TESTS DE LABORATOIRE POUR LE SARS

Les tests d'anticorps comprennent ELISA (IGM/IGA) pour détecter les anticorps dans le sérum à partir du 20e jour après l'apparition des signes cliniques. Des anticorps ont été identifiés chez certains patients dès 14-21 jours après l'apparition des premiers symptômes. Immunofluorescence détectent les anticorps dans le sérum après le 10e jour de l'apparition de la maladie. Le test est plus difficile à réaliser, car il nécessite un virus vivant en culture cellulaire et un microscope à immunofluorescence, ce qui limite son utilisation aux laboratoires de référence.  PCR peut détecter le matériel génétique du coronavirus dans divers échantillons (sang, selles, sécrétions respiratoires). Plusieurs laboratoires de référence internationaux ont mis au point des amorces qui sont diffusées sur le site web de l'OMS. Le virus provenant de patients atteints du SRAS peut être cultivé en culture cellulaire des sécrétions respiratoires et du sang.

Les résultats positifs des tests de laboratoire indiquent que le patient a été récemment infecté par le coronavirus. Des tests négatifs ne signifient pas que le patient n'est pas atteint du SRAS. La sensibilité et la spécificité des tests actuels doivent être améliorées avant qu'ils puissent être utilisés pour confirmer un diagnostic clinique. [Réf : OMS (ORGANISATION MONDIALE DE LA SANTÉ)]
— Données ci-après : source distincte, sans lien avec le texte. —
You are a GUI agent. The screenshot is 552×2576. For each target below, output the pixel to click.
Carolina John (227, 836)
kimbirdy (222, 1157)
Pour le prélèvement d'échantillons sur des patients potentiels atteints du SRAS, se référer à "Lignes directrices pour le prélèvement d'échantillons auprès de patients potentiels atteints du SRAS du CDC.

Liens vers le SARS-CoV

Agence de santé publique du Canada
Organisation mondiale de la santé (OMS)
Centres de contrôle et de prévention des maladies (CDC)
Informations sur les provinces

Ontario

Manitoba

Terre-Neuve et Labrador

Informations sur le laboratoire
Autres informations

PUBLICATIONS SUR LE SARS-CoV

  • CCDR 15 avril 2003 Description clinique préliminaire du syndrome respiratoire aigu sévère
  • CCWR 1 mai 2003 La guerre contre un agent pathogène inconnu : Relever le défi du SRAS
  • JAMA 6 mai 2003 Caractéristiques cliniques et résultats à court terme de 144 patients atteints du SRAS dans la région du Grand Toronto
  • CMAJ 13 mai 2003 SRAS : la lutte pour l'endiguement
  • OMS 20 mai 2003  Syndrome respiratoire aigu sévère (SRAS) : Situation de l'épidémie et enseignements pour l'avenir immédiat
  • CCDR 1er juin 2003  Grappe de cas de syndrome respiratoire aigu sévère parmi les travailleurs de la santé protégés - Toronto, avril 2003
  • CCDR 15 juin 2003  Évaluation de la transmission du SRAS par voie aérienne - Résultats de la recherche des contacts, Canada
  • CCDR 1er juillet 2003  Mise à jour - Syndrome respiratoire aigu sévère - Toronto, 2003
  • NEJM 22 avril 2004  Preuve de la transmission par voie aérienne du virus du syndrome respiratoire aigu sévère

POST SARS-CoV

Cette section contient des recommandations et des liens vers des ressources spécialisées qui permettent de planifier l'avenir et la "prochaine saison" du SRAS, ainsi que de faire face à certains des effets dévastateurs du SRAS sur les soins de santé en Ontario.